__Metin bölümü__:
Selim dede diyor ki,bu gece düşüneyim size yarın cevabını söylerim.
Adam gece düşünüyor,
Polatın babası 5 yaşında,en küçükleri o.
Selim dede,Ahıra eşşeğin yanına gidip,
Eşşeği ipinden çekerek ahırdan dışarı çıkartıyor.
Çocuklara dönerek diyor ki,çocuklar bütün gece düşündüm durdum
ve bir karara vardım.
Bizlerin tüm kemiklerimizin üzerinde ki bu ette bile
bu eşşeği hakkı vardır,bunca sene bize hizmet etti.
Düşündüm uyuyamadım bir karar verdim,bu eşşeği emekli ediyoruz,
bundan sonra bu ölene kadar biz buna hizmet edeceğiz.

Beş yaşında çocuk deyip geçmeyin hatırlıyor.
En büyük ağbisi ne demişti.?
Baba eşek kör başka eşşek alalım.
Muhterem dedem ağbime döndü dedi ki,
oğlum ben kör olunca benide mi dağa bırakacaksınız der.?
O gün o eşşek emekli edilir.
Eşşek iki yıl daha yaşar Selim dede o eşşeği ikiyıl hergün tımar ederr,
hava alması için dışarı çıkartır onunla ilgilenir.

__Verilen görev__: Selim dedenin kör eşeği emekli ettiği yukarıdaki hikâyenin devamını yazın.

__Verilen bilgiler__:

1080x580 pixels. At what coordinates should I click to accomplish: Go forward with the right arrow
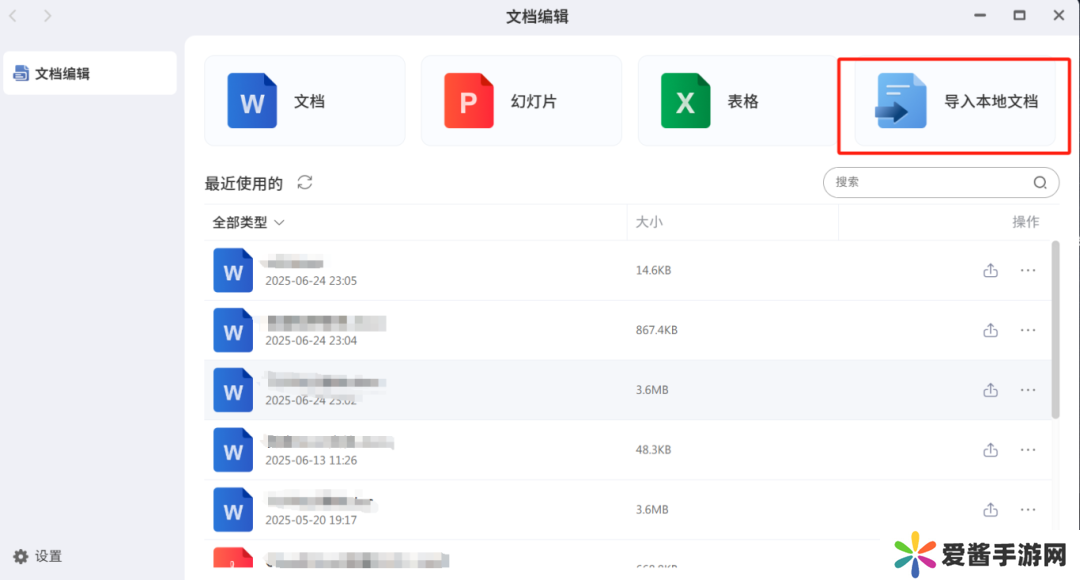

__Yanıt__:
Eşşek'le adeta konuşuyor sanki.
Üzülme ikimizde aynı ekipteniz diyor.
Eşşeğe şöyle der,senin sırtından geçen çuvalların hepsi benimde
sırtımdan geçti.
Ve birgün eşşek ölür,hayvanın ayaklarını bir birine bağlatır
bir sopa askısı ile hayvanı götürüp bir dere kenarına mezar kazıp gömerler.
Aradan yıllar geçer,Polat büyüyor,İlk,orta,Lise derken 
Hukuk fakültesine yazılır.
Okur hakim olur..
Mezuniyetin sonunda köye gider,gitmesine deilk işi 
eşşeğin mezarına oturup kendi kendine şöyle diyor,
benim babam adil adil bir insandı,bende adil bir HAKİM olacağım..
İşte bu yaşayan değer,o Polatın bir oğlu var..
Adı Poyraz 12 yaşında.Geçen bir görüşmemiz de Polat anlatıyor
Baba bugün matematikten sınav olduk 15 soru sordular,
14 soruyu doğru yaptım,birini yapmadım aslında 15 nide yapardım ama,
yapmadım der.
Aferim oğlum demiş babası.
Peki o bir soruyu niye yapmadın ?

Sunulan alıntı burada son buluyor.